Ensemble Techniques

#machinelearning #datascience

There are two types of Ensemble Techniques namely:
BAGGING & BOOSTING

Ensemble methods are used to obtain better predictive performance (or) accuracy than could be obtained from any of the constituent learning algorithms alone.

BAGGING:-
Bagging gets its name because it combines bootstrapping and aggregation to form one ensemble model.
Given a sample of data, multiple bootstrapped subsamples with same size are pulled.
Note : Repetition of samples is also allowed.
A Decision Tree is formed on each of the bootstrapped subsamples.
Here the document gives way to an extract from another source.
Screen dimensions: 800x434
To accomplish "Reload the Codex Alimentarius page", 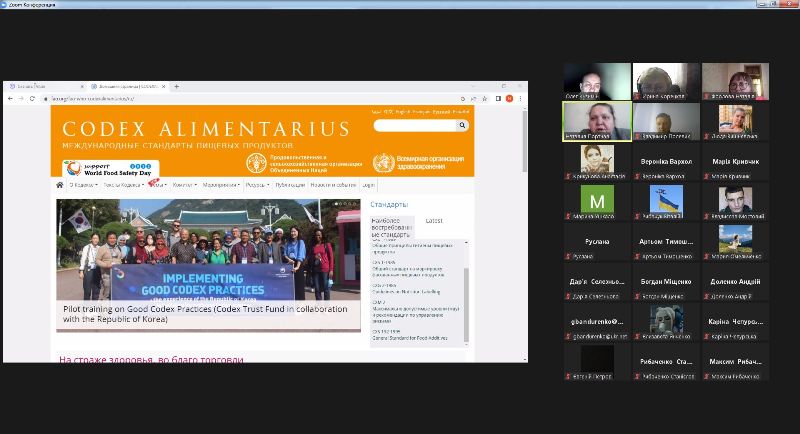I will 32,98.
An algorithm is used to aggregate over the Decision Trees to form the most efficient predictor. Ex: BaggingClassifier Algorithm.
In Bagging we use all the predictor variables(P) for creating different trees so, always the strong independent variable is used for the first split for most of the trees.
when we average them the variance wont be reduced much.
so, in Random forest we use only a subset of predictor variables and each time different trees are formed with different subset of predictor variables.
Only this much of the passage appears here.